The Andijan massacre and its aftermath drove untold numbers of people to flee persecution or the fear of persecution in Uzbekistan and seek refuge in other countries in the region, including Kazakhstan, Kyrgyzstan, Ukraine, and Russia. The Uzbek governments aggressive drive to have many of these individuals forcibly returned to Uzbekistan has created a spillover human rights crisis, with a number of individuals already forcibly returned to Uzbekistan and scores of others facing an immediate danger of such return to near-certain torture and other human rights abuses. Details about the whereabouts and fate of those returned are scarce but there is every reason to be concerned about their safety and well-being. The Uzbek government has steadfastly denied access to them by international monitors.
Returns from Kyrgyzstan: On June 9, 2005, the government of Kyrgyzstan forcibly returned four asylum seekers to Uzbekistan pursuant to an extradition request from the Uzbek authorities. As a party to the 1951 Convention relating to the Status of Refugees, Kyrgyzstan had an obligation not to return people whose asylum claims had not yet been examined or who would face threats to their lives or risk of persecution, including torture, upon return. The returns may also have violated the U.N. Convention against Torture, which imposes a similar prohibition. The forced returns were widely condemned by the international community. The Kyrgyz government later acknowledged that the returns had been a mistake and promised to investigate the matter. However, Human Rights Watch has no information that such an investigation was ever conducted. Three of the returnees were later tried in Uzbekistan and sentenced to prison terms ranging from thirteen to seventeen years; the fate of the fourth returnee is not known to Human Rights Watch.

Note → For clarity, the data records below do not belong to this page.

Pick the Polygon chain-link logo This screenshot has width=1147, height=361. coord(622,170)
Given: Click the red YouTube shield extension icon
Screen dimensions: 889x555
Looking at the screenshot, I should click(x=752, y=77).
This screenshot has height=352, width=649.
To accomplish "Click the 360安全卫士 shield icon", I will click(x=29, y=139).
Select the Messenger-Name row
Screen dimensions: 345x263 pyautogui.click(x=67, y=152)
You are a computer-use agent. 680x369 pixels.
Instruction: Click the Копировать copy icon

Returns from Kazakhstan: In late November 2005, Kazakh authorities forcibly returned seventeen persons who had fled persecution in Uzbekistan. At least eight of the returnees are accused of membership in Akramia and participation in the May 13 demonstration in Andijan. The men are currently awaiting trial in Tashkent.
Returns from Ukraine: On the night of February 14-15, 2006, Ukraine forcibly returned to Uzbekistan ten Uzbek men wanted by the Uzbek government in relation to the Andijan uprising. Nine of the ten had registered as asylum seekers with the UNHCR office in Kiev; the tenth reportedly had wanted to lodge an asylum request, but had not been able to do so. UNHCR issued a statement deploring the forced return of the entire group. Currently the men are awaiting trial. They are charged with terrorism, membership in an extremist religious organization, and anti-constitutional activities.
Risk of Return from Russia: On June 18, 2005, fourteen Uzbeks were detained in the Russian town of Ivanovo pursuant to an arrest warrant issued by the Uzbek government. On August 8, they applied for refugee status with the Russian Federal Migration Service. The Ivanovo Regional Immigration Department denied them refugee status on the territory of the Russian Federation. The Frunzenskii District Court was scheduled to hear their appeal on February 13, 2006, but did not decide the case, which is still pending.
In addition to the above mentioned cases, Human Rights Watch has information that at least another dozen men were forcibly returned from Kyrgyzstan, Kazakhstan and Russia in the first quarter of 2006.